Our Startup Asia Singapore 2013 event, which wraps up today, has been focusing on Southeast Asia. So it’s an opportune moment to get some insights from a local blogger. Oranuch “Mimee” Lerdsuwankij from Thumbsup.in.th is next onstage with a slideshare presentation about the Thai startup scene (embedded below). Here’s the live blog:
#14:06: Internet penetration is finally up to about 30 percent. Facebook is the top photo site.
#14:06: For telco’s non-voice revenue is up to 24 percent as more phone users jump on social and other messaging apps.

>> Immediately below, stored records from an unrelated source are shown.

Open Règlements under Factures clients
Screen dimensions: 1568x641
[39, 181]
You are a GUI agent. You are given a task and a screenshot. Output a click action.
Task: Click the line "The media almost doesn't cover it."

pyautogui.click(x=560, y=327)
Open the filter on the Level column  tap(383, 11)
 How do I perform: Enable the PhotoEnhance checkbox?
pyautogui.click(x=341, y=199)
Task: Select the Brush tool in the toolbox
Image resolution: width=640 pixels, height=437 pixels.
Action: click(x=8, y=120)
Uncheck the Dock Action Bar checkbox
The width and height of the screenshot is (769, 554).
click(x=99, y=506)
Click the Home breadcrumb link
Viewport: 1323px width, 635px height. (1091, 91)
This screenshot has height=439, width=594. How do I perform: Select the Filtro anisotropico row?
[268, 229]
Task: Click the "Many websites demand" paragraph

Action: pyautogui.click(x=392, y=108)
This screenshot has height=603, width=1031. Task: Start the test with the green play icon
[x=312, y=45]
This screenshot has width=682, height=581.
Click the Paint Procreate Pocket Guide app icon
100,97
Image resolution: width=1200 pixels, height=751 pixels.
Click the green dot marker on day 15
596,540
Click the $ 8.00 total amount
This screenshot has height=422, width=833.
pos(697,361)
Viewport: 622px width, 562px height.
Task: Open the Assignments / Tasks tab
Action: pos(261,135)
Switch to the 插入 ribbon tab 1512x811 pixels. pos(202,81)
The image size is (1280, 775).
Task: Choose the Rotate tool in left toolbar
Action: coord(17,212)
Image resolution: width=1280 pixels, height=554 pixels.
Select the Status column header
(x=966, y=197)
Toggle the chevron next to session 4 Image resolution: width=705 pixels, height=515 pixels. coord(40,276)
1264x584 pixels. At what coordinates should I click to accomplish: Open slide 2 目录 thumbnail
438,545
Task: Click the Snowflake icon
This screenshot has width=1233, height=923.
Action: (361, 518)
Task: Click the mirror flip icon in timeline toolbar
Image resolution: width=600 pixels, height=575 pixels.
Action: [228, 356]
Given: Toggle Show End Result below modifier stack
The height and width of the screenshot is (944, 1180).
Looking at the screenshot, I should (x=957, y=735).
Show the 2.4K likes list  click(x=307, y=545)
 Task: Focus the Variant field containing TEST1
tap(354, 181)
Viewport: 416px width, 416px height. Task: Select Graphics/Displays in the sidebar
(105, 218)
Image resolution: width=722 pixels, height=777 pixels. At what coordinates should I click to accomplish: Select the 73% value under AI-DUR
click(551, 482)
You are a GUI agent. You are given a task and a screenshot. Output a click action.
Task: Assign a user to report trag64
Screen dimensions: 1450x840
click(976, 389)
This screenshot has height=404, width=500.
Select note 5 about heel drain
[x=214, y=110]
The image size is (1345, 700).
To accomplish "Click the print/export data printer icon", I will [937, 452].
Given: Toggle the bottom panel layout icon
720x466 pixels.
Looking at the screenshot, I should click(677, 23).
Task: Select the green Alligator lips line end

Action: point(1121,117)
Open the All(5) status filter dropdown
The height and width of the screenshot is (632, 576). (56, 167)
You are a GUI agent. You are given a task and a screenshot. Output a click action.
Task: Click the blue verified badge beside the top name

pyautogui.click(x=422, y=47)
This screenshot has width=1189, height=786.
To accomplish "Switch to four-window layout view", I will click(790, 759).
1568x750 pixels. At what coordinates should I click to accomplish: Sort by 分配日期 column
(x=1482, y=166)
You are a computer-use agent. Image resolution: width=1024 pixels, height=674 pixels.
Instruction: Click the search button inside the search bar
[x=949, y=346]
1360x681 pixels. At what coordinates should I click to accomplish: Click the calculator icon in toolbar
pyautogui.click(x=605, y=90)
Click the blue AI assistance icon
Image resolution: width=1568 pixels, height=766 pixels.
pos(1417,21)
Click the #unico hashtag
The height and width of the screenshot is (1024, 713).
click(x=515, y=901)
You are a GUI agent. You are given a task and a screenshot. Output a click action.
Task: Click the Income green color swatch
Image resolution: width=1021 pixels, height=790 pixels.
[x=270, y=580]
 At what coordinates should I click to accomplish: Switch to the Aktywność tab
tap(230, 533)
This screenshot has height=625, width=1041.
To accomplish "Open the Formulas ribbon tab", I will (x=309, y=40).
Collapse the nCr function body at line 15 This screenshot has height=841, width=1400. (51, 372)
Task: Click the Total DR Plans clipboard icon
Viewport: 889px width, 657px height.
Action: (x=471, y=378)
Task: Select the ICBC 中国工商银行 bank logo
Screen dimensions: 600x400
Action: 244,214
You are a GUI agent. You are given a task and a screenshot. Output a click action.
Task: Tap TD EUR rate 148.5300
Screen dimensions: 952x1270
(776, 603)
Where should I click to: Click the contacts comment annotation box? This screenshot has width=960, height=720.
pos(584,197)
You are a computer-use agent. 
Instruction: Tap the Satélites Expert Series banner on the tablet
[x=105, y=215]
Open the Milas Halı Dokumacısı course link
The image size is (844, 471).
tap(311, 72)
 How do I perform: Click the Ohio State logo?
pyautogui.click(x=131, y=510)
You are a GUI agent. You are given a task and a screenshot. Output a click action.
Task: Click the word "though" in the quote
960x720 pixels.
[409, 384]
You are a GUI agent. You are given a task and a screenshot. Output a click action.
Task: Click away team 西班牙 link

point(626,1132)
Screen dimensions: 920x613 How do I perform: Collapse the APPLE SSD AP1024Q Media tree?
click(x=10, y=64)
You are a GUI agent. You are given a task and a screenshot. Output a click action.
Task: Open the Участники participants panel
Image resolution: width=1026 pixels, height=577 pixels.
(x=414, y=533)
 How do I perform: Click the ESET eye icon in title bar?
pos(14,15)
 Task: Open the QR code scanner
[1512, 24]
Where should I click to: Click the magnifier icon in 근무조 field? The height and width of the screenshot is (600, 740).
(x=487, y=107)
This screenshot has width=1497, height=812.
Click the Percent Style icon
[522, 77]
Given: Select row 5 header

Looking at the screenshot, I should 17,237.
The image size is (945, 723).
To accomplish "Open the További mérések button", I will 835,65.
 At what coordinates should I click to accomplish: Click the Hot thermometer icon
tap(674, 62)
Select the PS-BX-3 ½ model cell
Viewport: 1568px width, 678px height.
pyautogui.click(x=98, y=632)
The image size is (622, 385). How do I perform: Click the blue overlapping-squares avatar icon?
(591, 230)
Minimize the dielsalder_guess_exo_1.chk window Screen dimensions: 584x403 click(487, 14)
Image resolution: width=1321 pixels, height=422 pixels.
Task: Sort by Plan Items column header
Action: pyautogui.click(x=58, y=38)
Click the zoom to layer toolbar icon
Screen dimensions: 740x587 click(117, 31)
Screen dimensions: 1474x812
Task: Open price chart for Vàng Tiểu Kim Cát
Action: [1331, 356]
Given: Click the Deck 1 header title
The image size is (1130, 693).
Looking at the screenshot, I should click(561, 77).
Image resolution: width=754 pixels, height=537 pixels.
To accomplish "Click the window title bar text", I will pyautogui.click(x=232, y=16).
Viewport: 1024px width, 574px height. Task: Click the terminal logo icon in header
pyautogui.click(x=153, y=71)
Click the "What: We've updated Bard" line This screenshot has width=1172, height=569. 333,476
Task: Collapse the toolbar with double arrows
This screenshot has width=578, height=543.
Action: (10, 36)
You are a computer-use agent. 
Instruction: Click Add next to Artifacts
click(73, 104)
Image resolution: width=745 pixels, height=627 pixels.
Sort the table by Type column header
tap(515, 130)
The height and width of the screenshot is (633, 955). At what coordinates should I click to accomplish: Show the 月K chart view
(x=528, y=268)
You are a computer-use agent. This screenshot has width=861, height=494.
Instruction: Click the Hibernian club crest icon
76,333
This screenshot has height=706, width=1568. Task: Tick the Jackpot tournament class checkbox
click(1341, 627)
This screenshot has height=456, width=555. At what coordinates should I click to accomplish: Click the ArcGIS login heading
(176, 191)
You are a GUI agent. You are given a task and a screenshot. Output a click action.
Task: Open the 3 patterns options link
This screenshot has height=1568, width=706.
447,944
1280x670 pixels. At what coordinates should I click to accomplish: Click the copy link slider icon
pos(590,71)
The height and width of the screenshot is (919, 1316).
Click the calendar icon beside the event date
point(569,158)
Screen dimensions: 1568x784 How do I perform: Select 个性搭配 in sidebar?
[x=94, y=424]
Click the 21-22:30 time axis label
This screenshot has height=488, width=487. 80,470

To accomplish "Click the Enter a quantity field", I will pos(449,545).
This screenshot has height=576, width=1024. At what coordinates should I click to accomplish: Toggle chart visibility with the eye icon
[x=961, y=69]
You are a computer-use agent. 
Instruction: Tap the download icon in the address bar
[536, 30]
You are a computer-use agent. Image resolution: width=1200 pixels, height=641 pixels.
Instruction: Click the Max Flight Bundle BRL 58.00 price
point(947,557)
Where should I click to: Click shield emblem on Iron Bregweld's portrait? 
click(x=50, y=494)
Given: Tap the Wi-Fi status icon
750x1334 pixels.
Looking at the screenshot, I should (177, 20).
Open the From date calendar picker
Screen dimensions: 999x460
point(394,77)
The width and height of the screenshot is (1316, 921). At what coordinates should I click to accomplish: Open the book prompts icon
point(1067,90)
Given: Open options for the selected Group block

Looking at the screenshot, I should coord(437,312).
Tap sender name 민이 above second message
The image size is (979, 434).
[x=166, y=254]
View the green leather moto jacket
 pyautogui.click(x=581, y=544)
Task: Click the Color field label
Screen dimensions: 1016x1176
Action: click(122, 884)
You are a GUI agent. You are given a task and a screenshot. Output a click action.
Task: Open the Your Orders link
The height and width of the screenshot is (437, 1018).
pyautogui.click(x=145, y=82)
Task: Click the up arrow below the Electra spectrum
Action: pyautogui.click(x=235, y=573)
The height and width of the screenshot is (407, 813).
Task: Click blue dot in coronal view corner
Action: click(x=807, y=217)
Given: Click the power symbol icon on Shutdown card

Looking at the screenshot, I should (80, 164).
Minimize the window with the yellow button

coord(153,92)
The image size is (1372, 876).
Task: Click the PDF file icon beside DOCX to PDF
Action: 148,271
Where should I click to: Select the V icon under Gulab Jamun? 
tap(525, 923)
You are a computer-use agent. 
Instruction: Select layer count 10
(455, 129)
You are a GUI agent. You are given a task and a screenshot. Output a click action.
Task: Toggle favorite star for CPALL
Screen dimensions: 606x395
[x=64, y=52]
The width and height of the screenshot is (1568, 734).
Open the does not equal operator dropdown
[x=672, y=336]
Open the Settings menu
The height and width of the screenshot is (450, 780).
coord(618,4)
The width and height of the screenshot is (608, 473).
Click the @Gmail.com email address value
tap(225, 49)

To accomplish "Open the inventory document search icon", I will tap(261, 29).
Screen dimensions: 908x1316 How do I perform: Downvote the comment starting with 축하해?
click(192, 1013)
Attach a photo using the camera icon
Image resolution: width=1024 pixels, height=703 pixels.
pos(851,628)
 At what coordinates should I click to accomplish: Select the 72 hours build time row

#14:07: Forecast for 7.5 million Android phones in Thailand by end of 2013. Market share will be 68 percent on Android this year, 18 percent on iPhone/iOS.
#14:11: As for Ardent, it has backed Burufly, Komli Media, Ensogo, and lots of other important sites in the region, not just in Thailand.
#14:12: With credit card penetration so low (about 15 percent of adults), bank transfers are still the way to monetize, with about 80 million bank accounts in the country. E-payments are growing, and some emphasize non-credit cards support. Look out for PayBuy, 2C2P, and TrueMoney.
#14:16: As in much of Southeast Asia, poor internet structure and a lack of trust in e-payments represent two major stumbling blocks for both startups and major web companies.
#14:18: Looking at one local success story, how did Ookbee get so big? It has built itself on partnering with publishers of paper/offline content. Plus it did this early.
#14:20: Another fine example is Builk, which is a business social network focused on the construction industry (see page 37 on the slideshow to see how it monetizes).
#14:22: Digio is a homegrown alternative to Square, which turns the smartphone into a mobile POS. It has partnered with Kasikorn bank to offer mobile payments. Again, an offline partnership has boosted a Thai startup.
#14:23: What’s next for Thailand? The new 2.1GHz 3G spectru, will finally make 3G mobile data more mainstream around the country. Mimee says that the funding is not the problem. Instead startups need more coaching and skills. “This is the time for incubators to help – and for foreigners to come into the startup community”. Indeed, one of our Startup Arena competitiors later is based in Bangkok but run by an American – look out for it later this afternoon.
#14:25: That’s the sharing session done. See Mimee’s slideshow below:
This is a part of our coverage of Startup Asia Singapore 2013, our event running on April 4 and 5. For all our newest Startup Arena pitches, see here. You can follow along on Twitter at @techinasia, and on our Facebook page.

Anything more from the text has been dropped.